> New UI pattern for file manager type apps. It makes moving and reordering files much easier and more intuitive than traditional UI patterns.
You should go into more detail who the target audience is here. Casual users don't care about moving and reordering files into place meticulously. They just want to find stuff quickly and are will prefer a better search box over a better filing system.
I'm sitting on the other end of the scale. I do obsess over file ordering to a certain extent, but then again doing any of this ordering on any sort of phone UI drives me crazy because of the form factor. I'm much better served by something that lets me do this on the big screen. Right now I use KDE Connect which has a feature for mounting the phone's FS on the PC via sshfs. Then I can use big-boy file managers (or heck, just a terminal and good ol' coreutils).
I'm not saying that there is no place for your UI design, but a good design starts from which users have which needs, and your pitch (i.e. the README) should reflect that.
The audience is clearly not casual users.
And why does the README have to be a pitch?
From what I can tell, this shows a few interactions for a multitouch file manager, where there is an explicit "selection mode" to reorder/move files; selection is preserved when navigating away from the current view. Additionally, interstitial affordances are revealed to facilitate rearrangement.
My main point of feedback would be to focus on the presentation - it is very hard to tell what is going on, and all I wrote I feel like I had to speculate to interpret. Explain clearly what problem you are solving, and why the current approaches haven't worked for you.
Btw I'm not sure what the claim of newness is; I have seen these interactions in other software in the past (but perhaps I am missing something).
When showing near the folders, was the "move here" between folder 1 and folder 2 supposed to mean move the files into folder 1, folder 2, or literally just display the selected between the two folders?

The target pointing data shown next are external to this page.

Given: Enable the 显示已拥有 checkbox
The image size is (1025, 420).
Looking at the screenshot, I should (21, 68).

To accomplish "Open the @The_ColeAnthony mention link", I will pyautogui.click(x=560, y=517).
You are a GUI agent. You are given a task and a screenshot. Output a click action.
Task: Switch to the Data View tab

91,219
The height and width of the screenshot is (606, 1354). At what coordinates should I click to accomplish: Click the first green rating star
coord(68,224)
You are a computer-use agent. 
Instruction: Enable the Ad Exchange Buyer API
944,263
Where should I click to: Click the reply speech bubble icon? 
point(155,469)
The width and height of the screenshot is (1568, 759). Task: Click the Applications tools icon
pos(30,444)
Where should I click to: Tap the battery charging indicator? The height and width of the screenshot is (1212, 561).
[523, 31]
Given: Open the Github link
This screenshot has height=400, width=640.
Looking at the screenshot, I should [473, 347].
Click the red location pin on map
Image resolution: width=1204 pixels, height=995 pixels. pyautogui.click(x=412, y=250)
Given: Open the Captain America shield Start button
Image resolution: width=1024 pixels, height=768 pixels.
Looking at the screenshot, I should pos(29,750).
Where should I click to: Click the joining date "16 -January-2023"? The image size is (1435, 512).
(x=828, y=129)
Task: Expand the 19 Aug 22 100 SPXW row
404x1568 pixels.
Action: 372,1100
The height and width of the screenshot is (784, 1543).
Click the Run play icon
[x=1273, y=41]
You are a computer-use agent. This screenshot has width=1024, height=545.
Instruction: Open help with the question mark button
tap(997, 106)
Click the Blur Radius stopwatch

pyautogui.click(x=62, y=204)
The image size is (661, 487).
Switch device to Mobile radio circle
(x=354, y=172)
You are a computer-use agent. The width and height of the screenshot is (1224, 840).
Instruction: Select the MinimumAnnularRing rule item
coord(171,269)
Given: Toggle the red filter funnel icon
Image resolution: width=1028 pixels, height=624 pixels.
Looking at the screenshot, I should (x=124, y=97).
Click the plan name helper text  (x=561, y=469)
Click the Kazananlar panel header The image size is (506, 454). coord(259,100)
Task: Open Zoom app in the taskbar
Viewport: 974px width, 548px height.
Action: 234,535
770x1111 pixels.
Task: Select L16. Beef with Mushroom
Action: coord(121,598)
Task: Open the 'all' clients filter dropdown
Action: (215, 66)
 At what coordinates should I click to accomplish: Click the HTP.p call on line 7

It was not clear to me.
I think this could benefit from tweaking the "move here" thing to be closer to the thing that it relates to (classic UX issue/design approach)
So I assumed ‘move here’ was supposed to move videos into videos and was trying to think how that would work.
I think the pattern probably works better for this kind of thing than for files, as files aren't often manually ordered.
 https://moodle.org, https://en.wikipedia.org/wiki/Moodle
EDIT: On a desktop you have a mouse wheel that very much serves this purpose at least in a single-view scenario. Again, accessibility is a whole extra layer to the topic
I like the idea, but I'm not too keen on the way that once you select an item, the additional "Move Here" UI pops up for every single item in that view - I can imagine for longer lists, this could alter your frame of view significantly as you get towards the bottom of the list. I didn't clone the repo, though - do you had any considerations about this concern? I wonder what an alternative UI would look like for that piece - I guess a simple, more traditional checkbox wouldn't do the trick because it doesn't signal where you want to move something.
It (was?) is a Windows file copy/move utility that was fantastic! It support multiple file copying, and drag/drop operations to queue files and add to an existing running operation.
This is the case of when a picture is in a need of more words; not a thousand, but maybe enough to word the principle and contrast the novelty.
It reminds me of all the problems with Apple Podcasts compared to other podcasts apps. Too many screens, too little information on each screen, and the thumbnails are way too big.
Or, you can also do drag and drop that everyone understands.
There are cases where a file is associated with directory, e.g. you export a web page and its contents are saved within a dedicated directory, and some languages will allow module.foo and module/submodules.
But those are odd cases and the insight that the file managers had was that folder navigation and file manipulation are two separate things. If you need to move a file, you always want to move it to another folder. All the files just get in the way. If you want to find a file, it's in a folder, it's not "between" two files.
Putting everything together is plainly nuts.
I use Q-Dir at work because I’m constantly managing files on four networked devices.
No affiliation, just a satisfied user.
It kind of reminds me of spreadsheet functionality in terms of inserting x rows above or below.
Needs the word "mobile" in the heading somewhere, as it's nothing to do with standard (eg desktop) apps.